Он знал, что она спит теперь и что совладеть с нею сонной легче и проще, потому что когда ее синие глаза открыты, они умеют побеждать его и смешивать с ничтожеством. С закрытыми глазами он убьет ее. Так лучше. Он нащупывал рукою небольшой финский нож в кармане, нож, с которым не расставался с тех пор, как полюбил Лизу, готовый защищать ее им всегда, каждую минуту от других. Защищать от других — и сам же выбрал его орудием мести.

Мести ли? Нет. Он не хотел ей мстить. Не думал. Он просто не мог признать то, что было и будет. Он не мог отдать Лизу другому, когда она глубоко вошла вовнутрь его души. Вырвать ее оттуда он не мог и отдать не мог. Значит, надо было оставить ее у себя, хоть мертвую, но оставить.

И он шел теперь, не переставая думать о ноже, маленьком и остром, легко умещавшемся в его кармане. А вместе с ним думать об исходе.

Он представлял себе ясно, как он прыгнет в окно. Как подойдет к ней, к ее постели, как запрокинет ее голову рукою и перережет ей горло легко и просто, как легко и просто снял голову слепому щеглу. И тогда с души его сразу упадет глыба, придавившая его. И он станет дышать, и исчезнет эта прозрачная, холодная, как сталь, больная ясность мысли, исчезнет навсегда, и ему будет снова легко. Как только Лиза перестанет дышать, он вздохнет впервые свободно, потому что им мало воздуху для двоих. И разом дышать они не могут. Он задыхается от смрада, лжи и гнилости, выходящих из ее дыхания. А она будет дышать так смрадно, пока она живет.

Город спал. И было тихо, могильно тихо на улицах, в каналах и на реке. Звуки спали вместе с городом, и в этой тишине чудилось все величие небытия.

Марк шел быстро и легко, точно крылья выросли за его плечами.

Он знал теперь все и охватывал все, и понимал. Он убьет ее, потому что не может иметь ее, как прежде, женою, потому что любит ее и потому что вся она ложь. И тяжелая глыба все росла и росла в нем, а мысль странно светлела с каждым мгновением, с каждой минутой. Глыба, казалось, перерастала его самого, перерастала безмолвие и тишину утреннего рассвета. Она давила его. А мысль все светлела, и этот свет ее был нестерпим, потому что граничил с тьмой. Он шел. И глыба в сердце шла с ним вместе. И мысль летела заодно с ним, светлея, как маяк среди бурного моря, как свеча в темноте.

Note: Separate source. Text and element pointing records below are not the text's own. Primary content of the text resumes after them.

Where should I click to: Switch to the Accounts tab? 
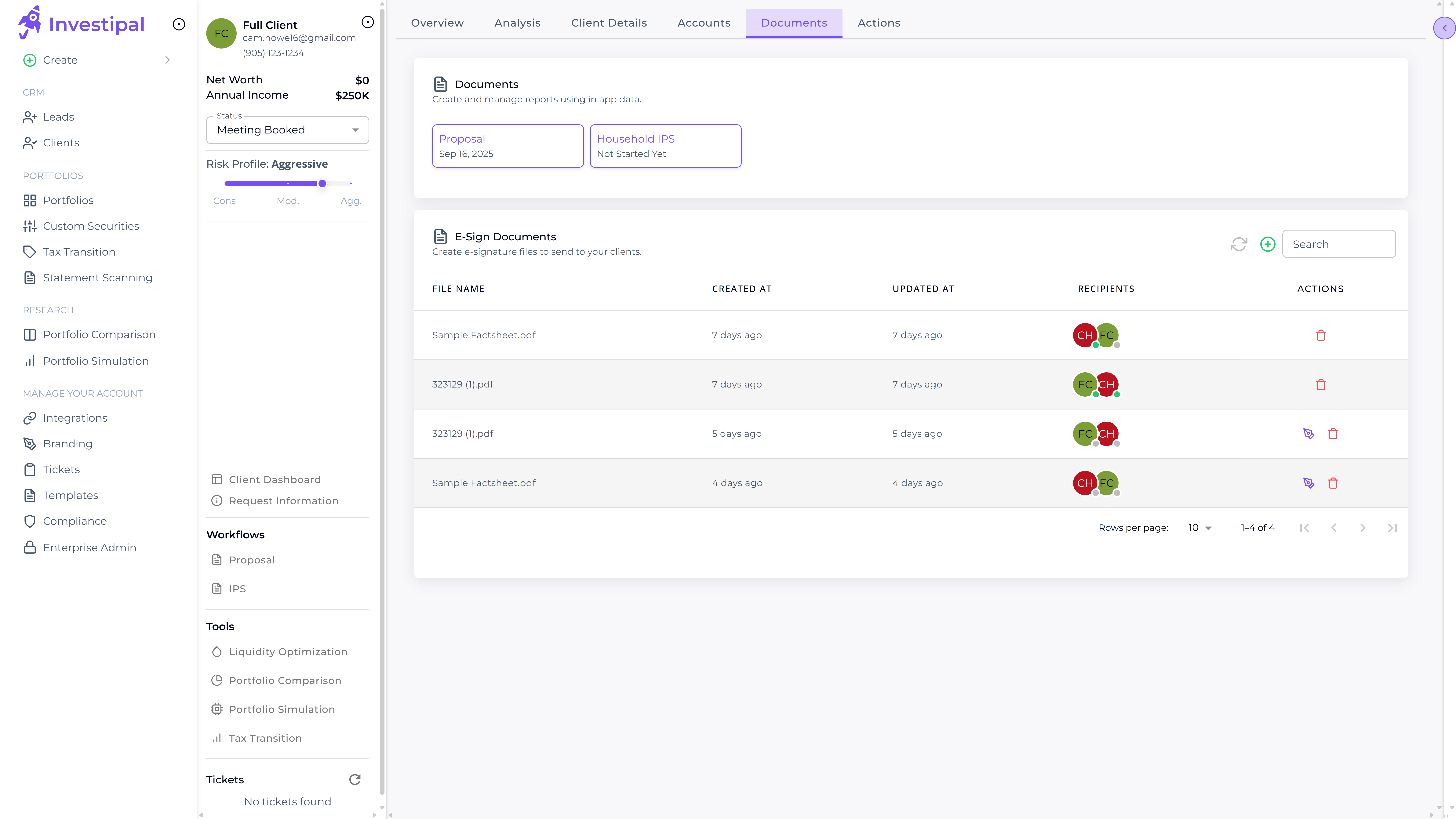(x=704, y=23)
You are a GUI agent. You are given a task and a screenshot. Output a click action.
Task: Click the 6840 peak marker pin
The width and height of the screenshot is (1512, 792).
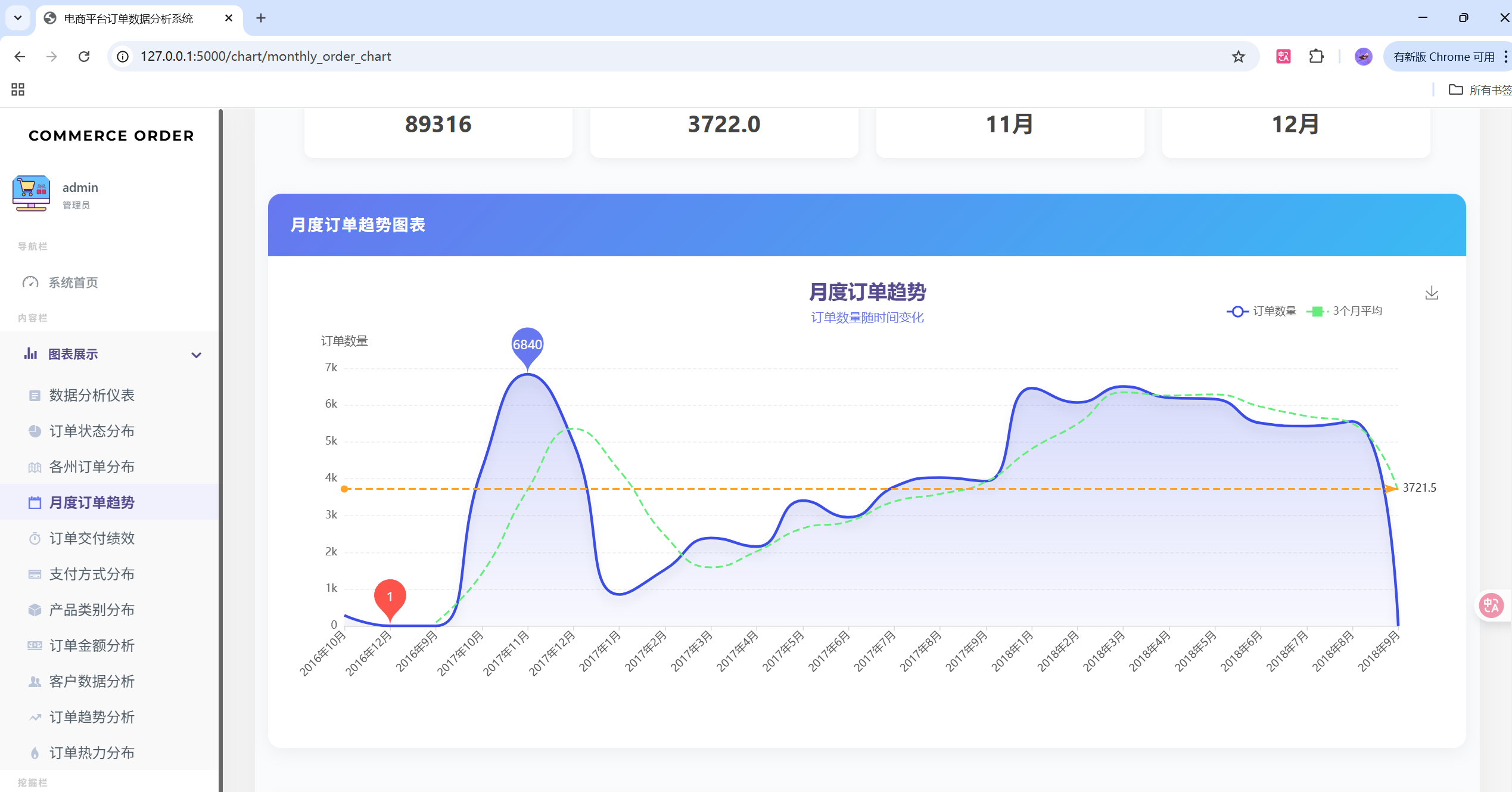(527, 345)
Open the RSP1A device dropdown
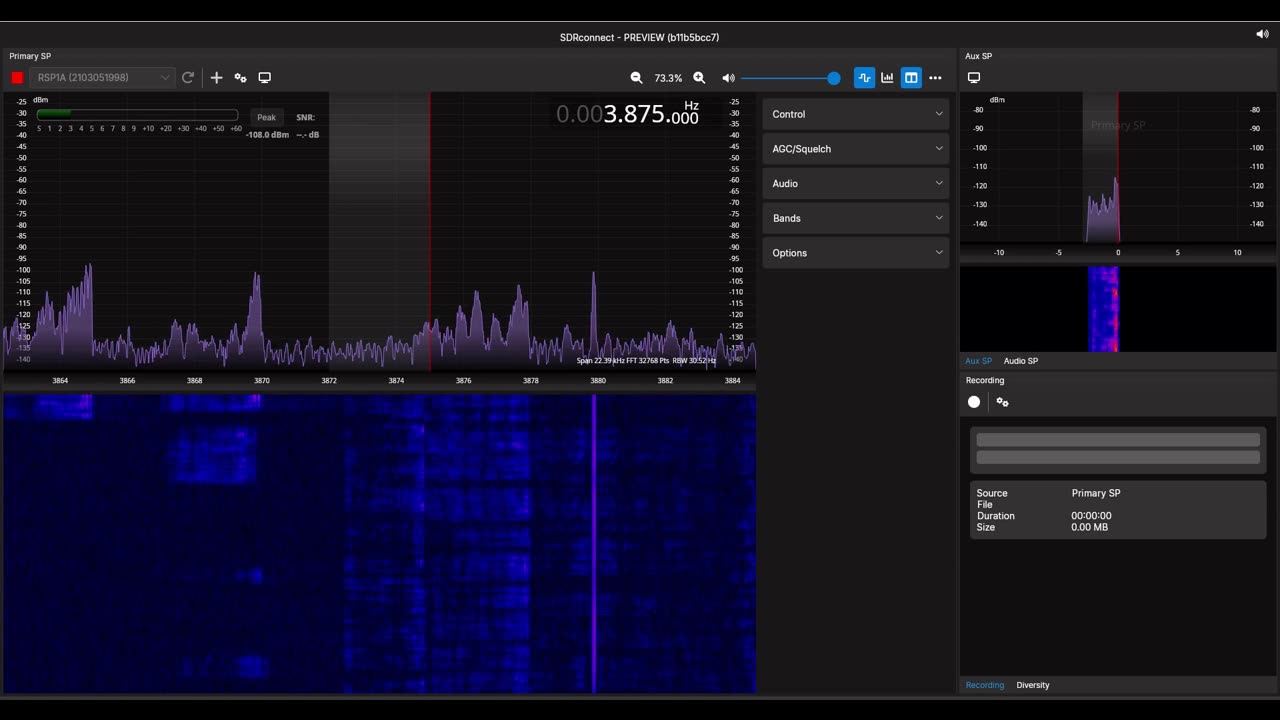 tap(101, 78)
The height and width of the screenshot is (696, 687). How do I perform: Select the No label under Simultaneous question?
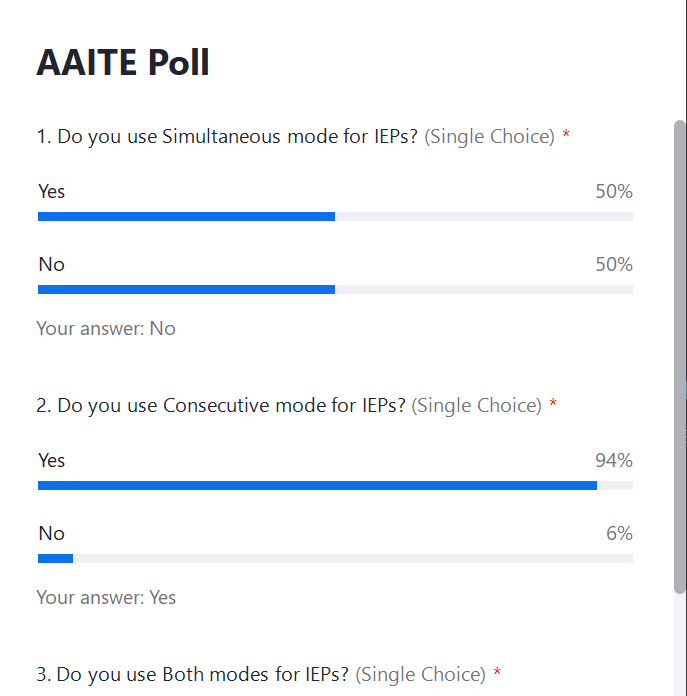51,264
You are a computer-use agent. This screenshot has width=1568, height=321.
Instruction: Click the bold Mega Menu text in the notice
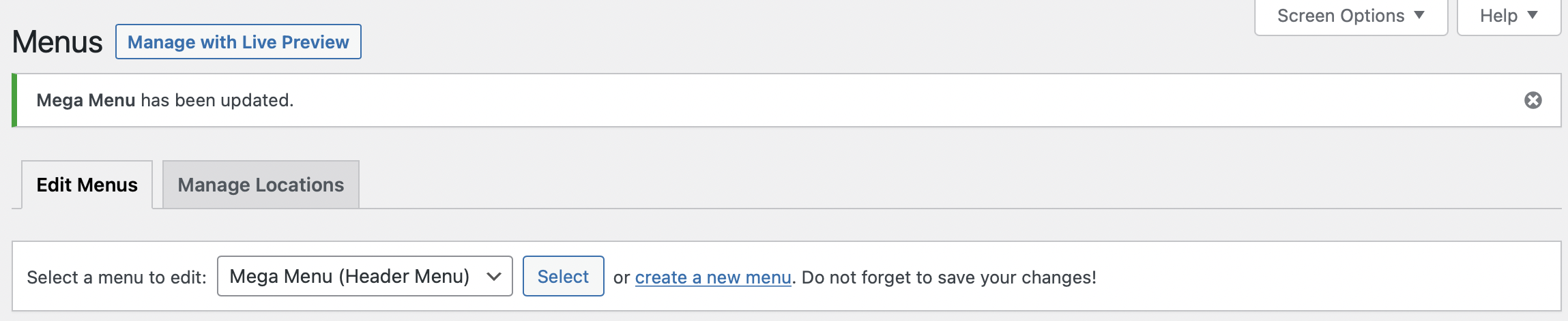pos(85,100)
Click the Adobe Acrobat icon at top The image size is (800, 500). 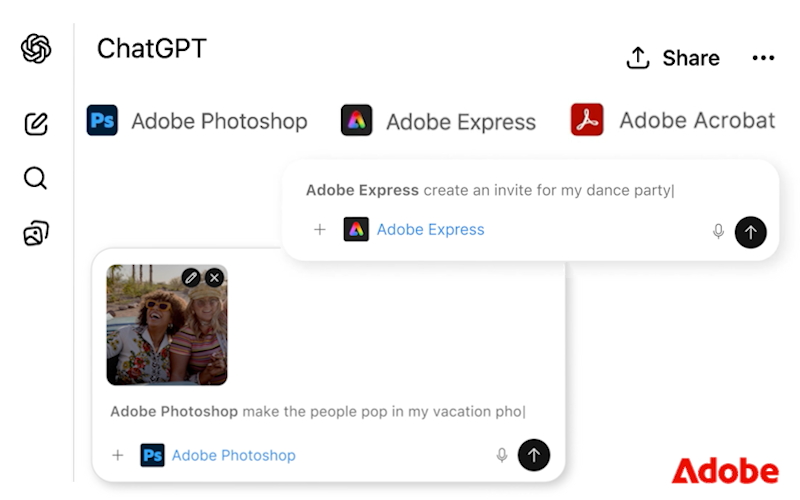pyautogui.click(x=587, y=120)
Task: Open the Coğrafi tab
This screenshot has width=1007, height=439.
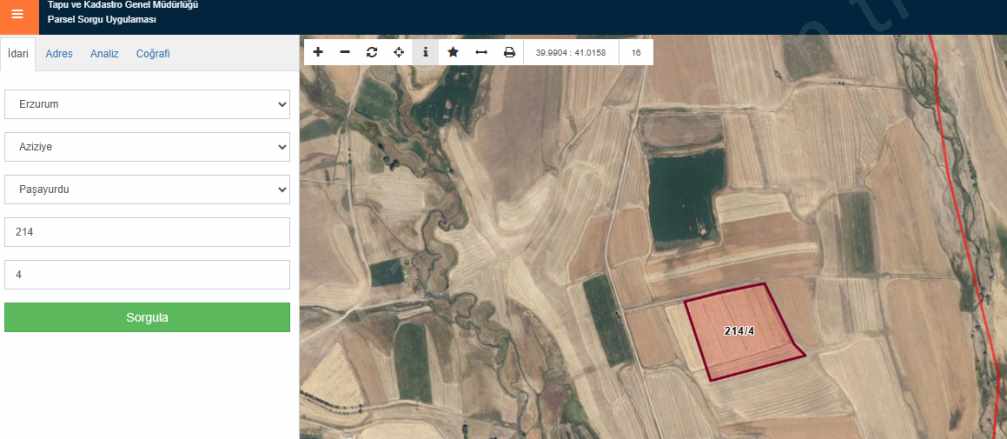Action: coord(153,54)

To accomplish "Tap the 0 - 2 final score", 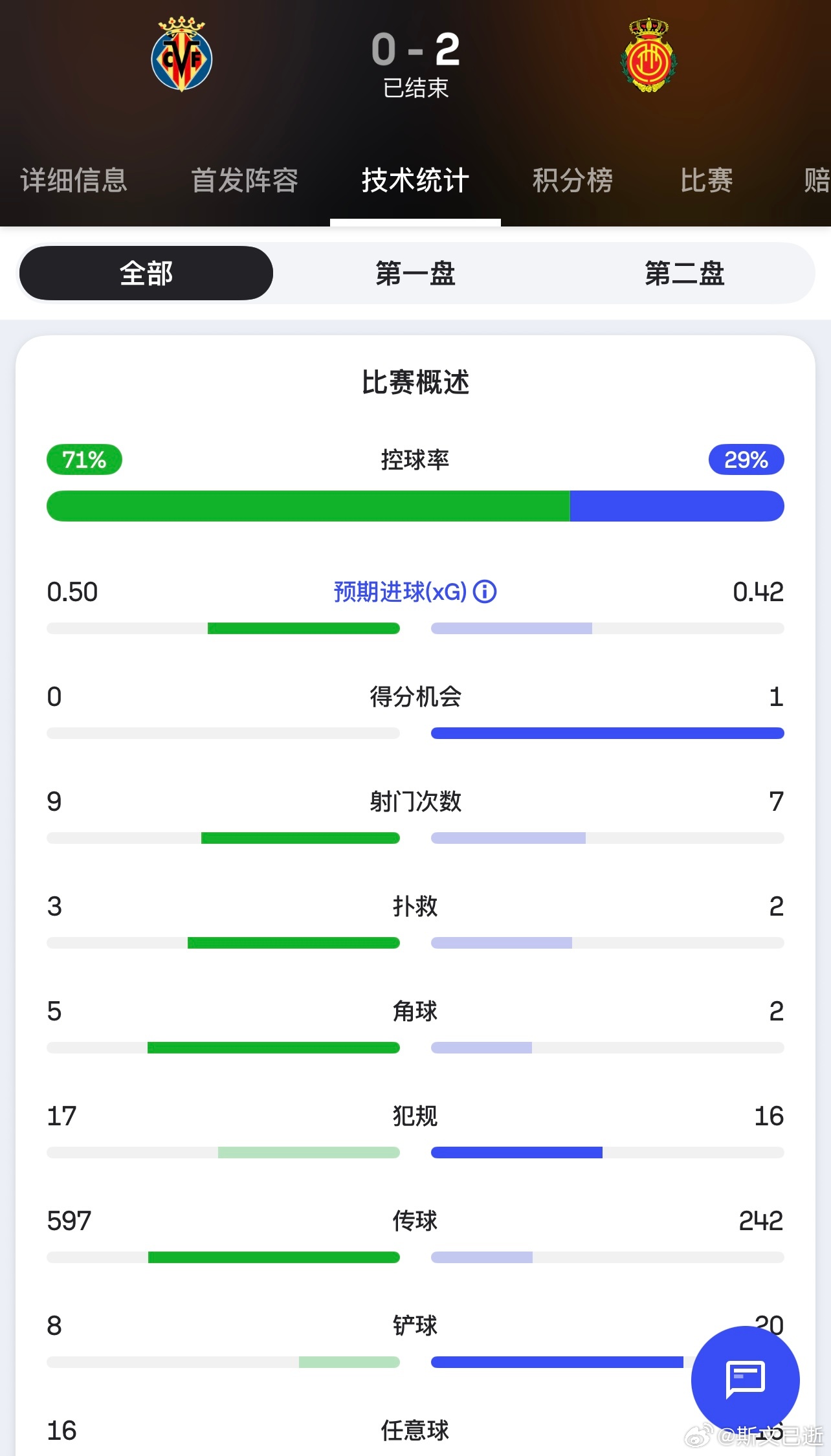I will (416, 49).
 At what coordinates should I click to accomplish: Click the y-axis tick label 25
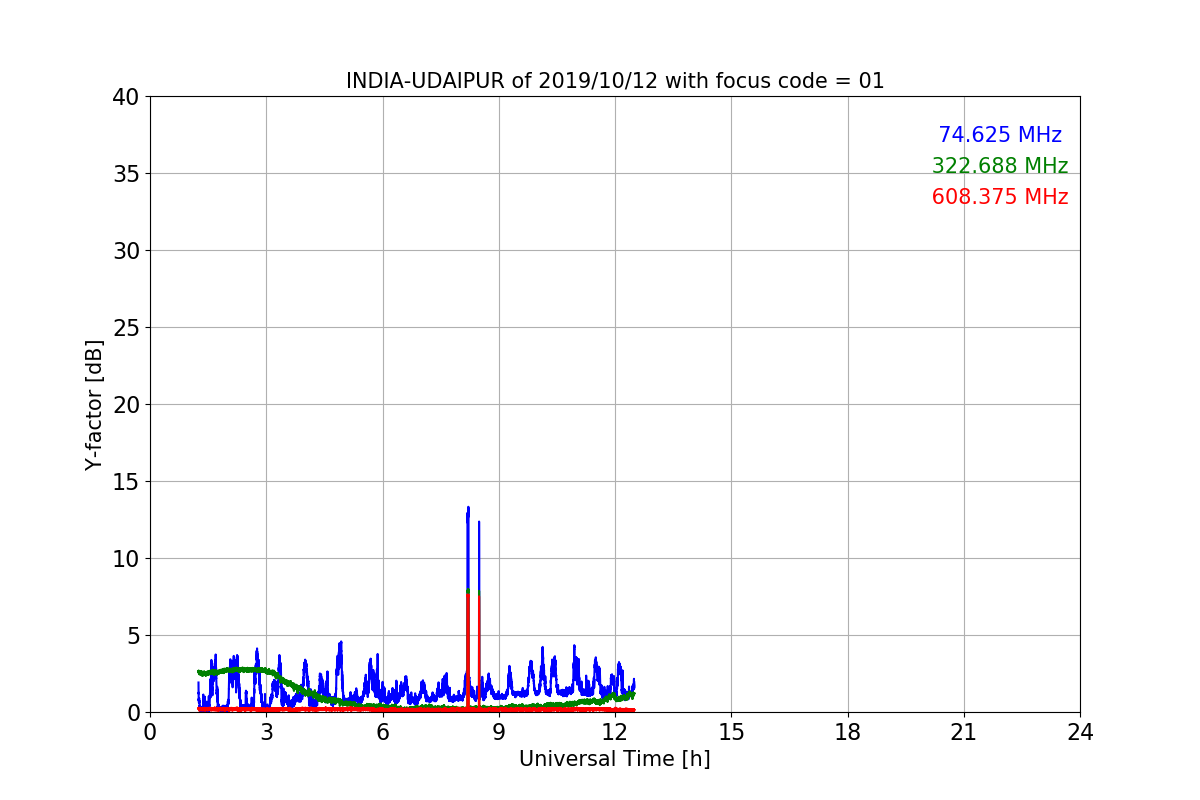point(126,328)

Когда показался знакомый домик, он вздрогнул от неожиданности. Он ждал и не ждал этого. Хотел и не хотел скорейшего осуществления своего плана в одно и то же время.

Он взглянул на маленький домик, на окно с разбитым стеклом, которого еще не успели вставить. Ему стало разом холодно при виде этого разбитого стекла. Воспоминание нахлынуло на него хлесткой, как бич, волной, ударило его и вызвало в нем животное бешенство, ярость.